▶ _Exercise_: Skip the images and restate every line of the records exactly.

Start of Block

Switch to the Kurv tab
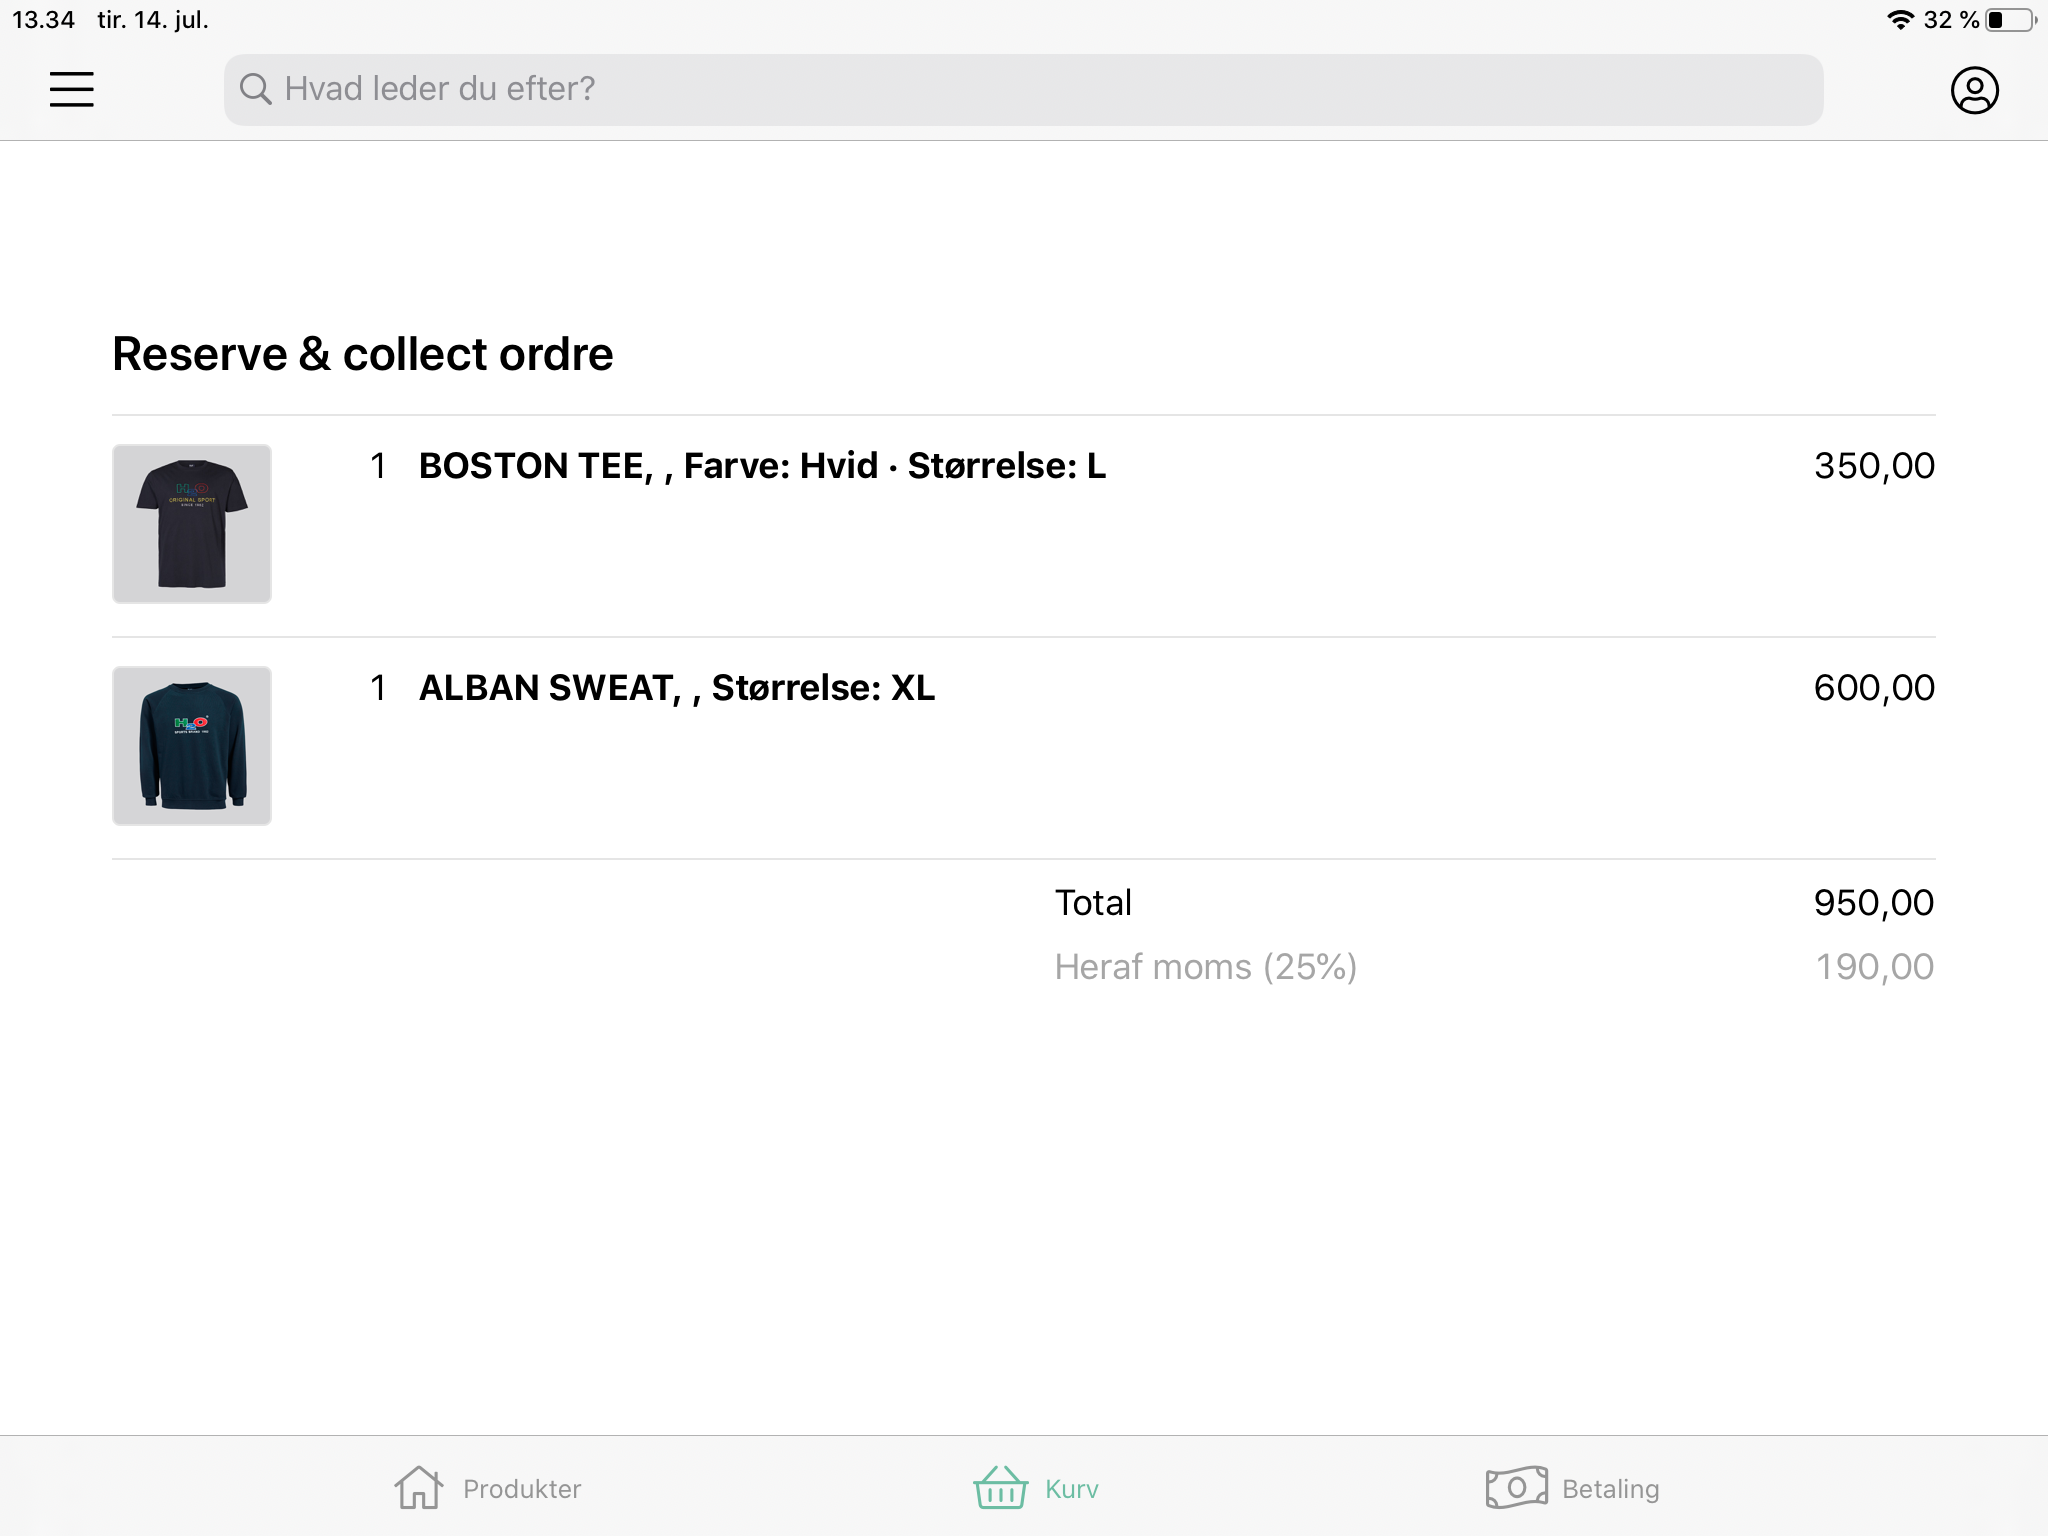The image size is (2048, 1536). click(x=1071, y=1489)
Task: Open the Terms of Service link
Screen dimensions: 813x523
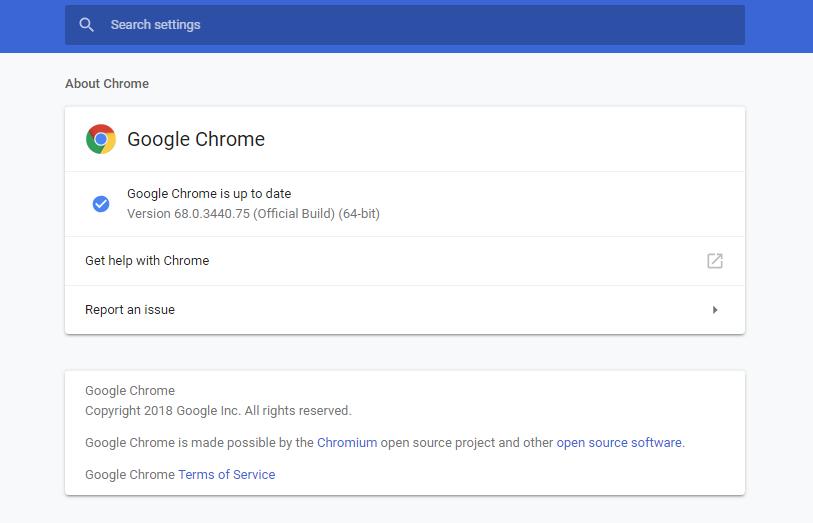Action: (226, 474)
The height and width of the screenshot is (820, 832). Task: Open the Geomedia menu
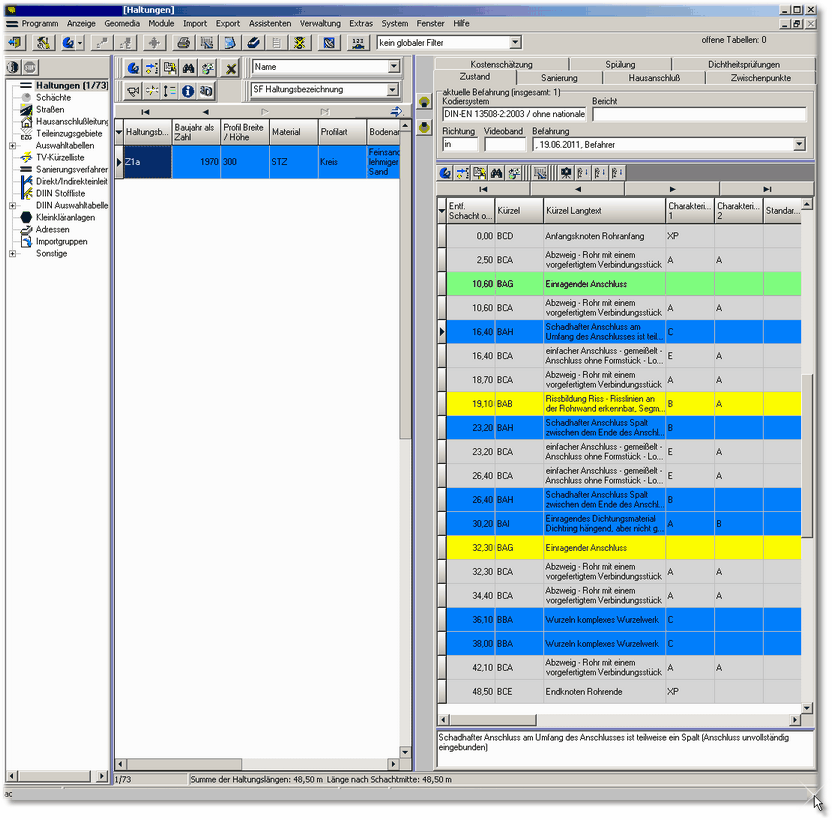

End of Block

▶ _Solution for this exercise_:
Switch to the Kurv tab
The image size is (2048, 1536). click(x=1071, y=1489)
Task: Open the Terms of Service link
Screen dimensions: 813x523
Action: (226, 474)
The height and width of the screenshot is (820, 832). Task: Open the Geomedia menu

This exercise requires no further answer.